The great thing about Chase Utley, and there are many great things, is that he treats every day, every inning, every at bat as the most important of the rest of his career and never seems to dwell on past performances.

A day after his uncharacteristically poor decision to bunt in the first inning of an 8-1 loss to San Francisco helped nip a rally in the bud, Utley moved on and powered the Phils to a 4-2 win over the Mets, driving in the first two runs in regulation play and the winning run on an opposite field homer in extra innings.

Utley has suffered through his share of funks during his short tenure as the premier second baseman in the National League, but if he is scuffling at the plate or in the field he never lets those rough spots affect his overall game. When most people call someone a "throw-back" player they aren't referring to baggy pants or wads of tobacco stuffed in one cheek; they mean to describe a player whose love for the game transcends all other concerns -- the money, the endorsement, the celebrity -- and who sets an example by what he does not what he says.

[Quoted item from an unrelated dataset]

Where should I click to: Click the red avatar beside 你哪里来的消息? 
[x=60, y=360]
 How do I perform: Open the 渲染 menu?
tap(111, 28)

Utley is today's Pete Rose without the unrelenting need to draw attention to himself, a much cleaner version who runs just as hard, slaps a tag down on runners just as sharply, who will barrel into an opposing player with the intent to score not maim, and whose fire within burns just as fiercely.

The Phillies can and have muddled along without a Ryan Howard or Brett Myers for periods of time, but they couldn't do without Utley for more than a day or so, if that.


TC said...

Great post. As much as I want the Phils to put together a championship team for me - for all of us fans - I want them to put together a championship team for Chase. The dude plays the game the way it is supposed to be played - I'd like to see him at the pinnacle.

David said...

"...without the unrelenting need to draw attention to himself."

That's the beauty of Utley. He plays hard, he plays brash, but he doesn't want anyone noticing him. He reminds me of Scott Rolen in this regard, but if anything he's even more humble than Rolen. He handles himself perfectly. And you have to love it even more when he starts mashing balls to left-center of LH pitchers.